(Problem description)
Reproduce the text of each of the following entries verbatim, omitting the images.

(Data records)
# # #
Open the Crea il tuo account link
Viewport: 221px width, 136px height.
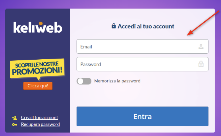[x=39, y=118]
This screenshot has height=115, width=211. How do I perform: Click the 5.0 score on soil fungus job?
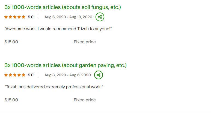coord(31,17)

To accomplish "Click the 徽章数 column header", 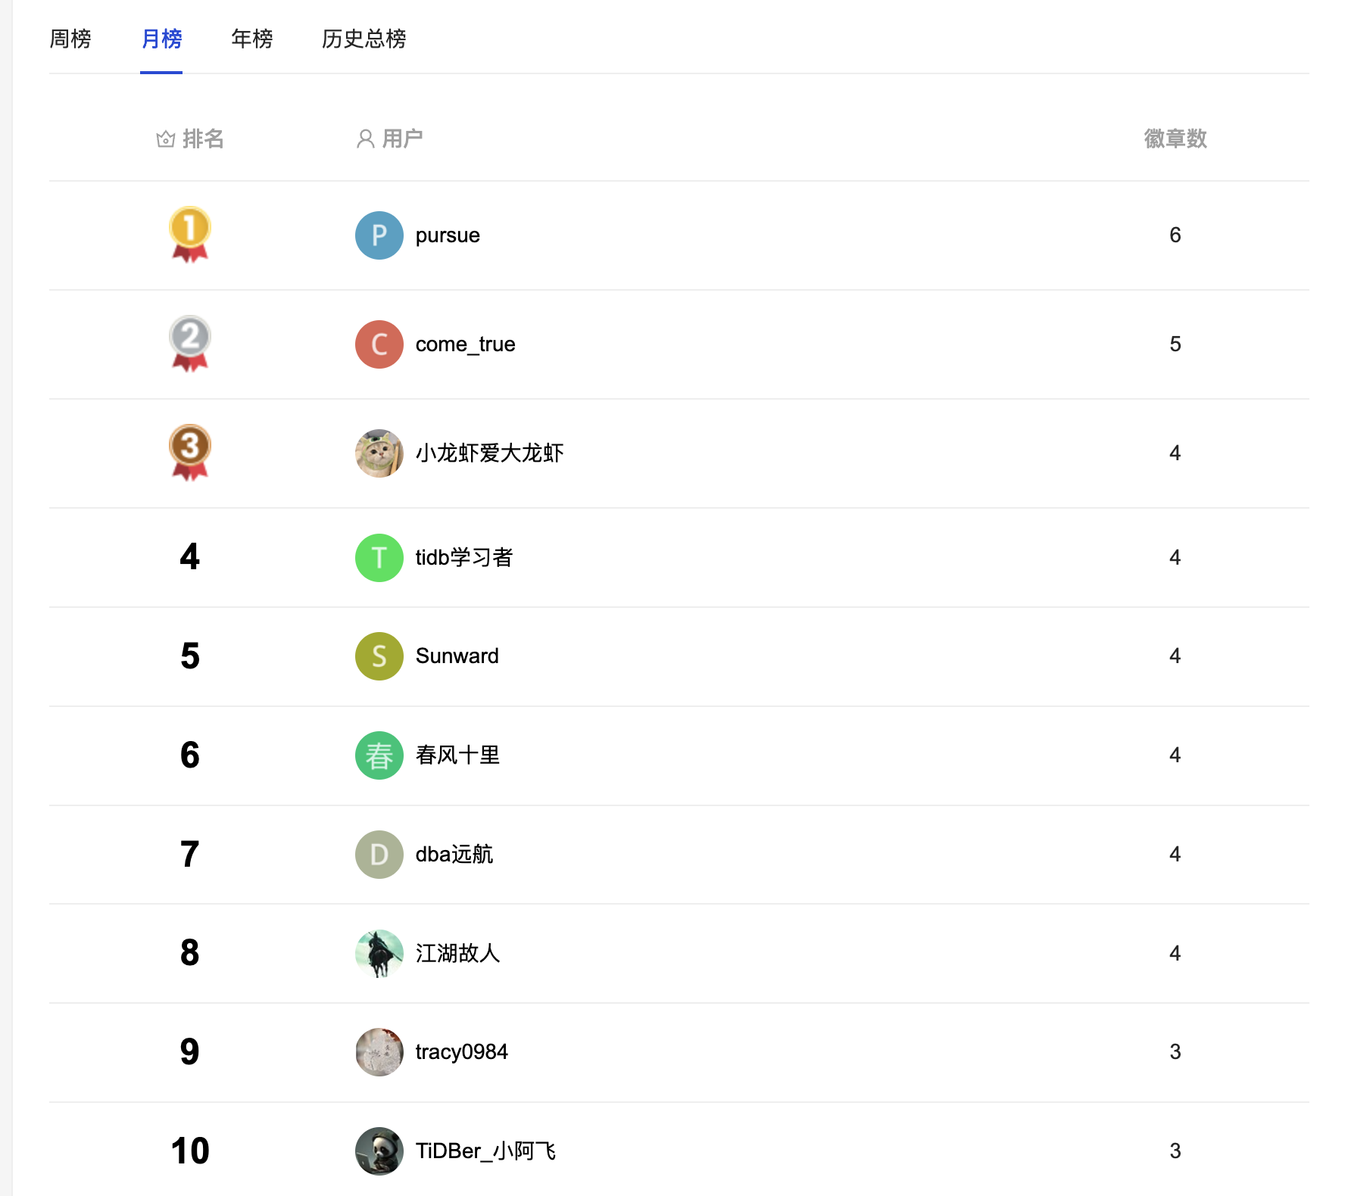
# # #
(Completed exercise)
Open the Crea il tuo account link
Viewport: 221px width, 136px height.
[x=39, y=118]
This screenshot has height=115, width=211. How do I perform: Click the 5.0 score on soil fungus job?
coord(31,17)

To accomplish "Click the 徽章数 column header", 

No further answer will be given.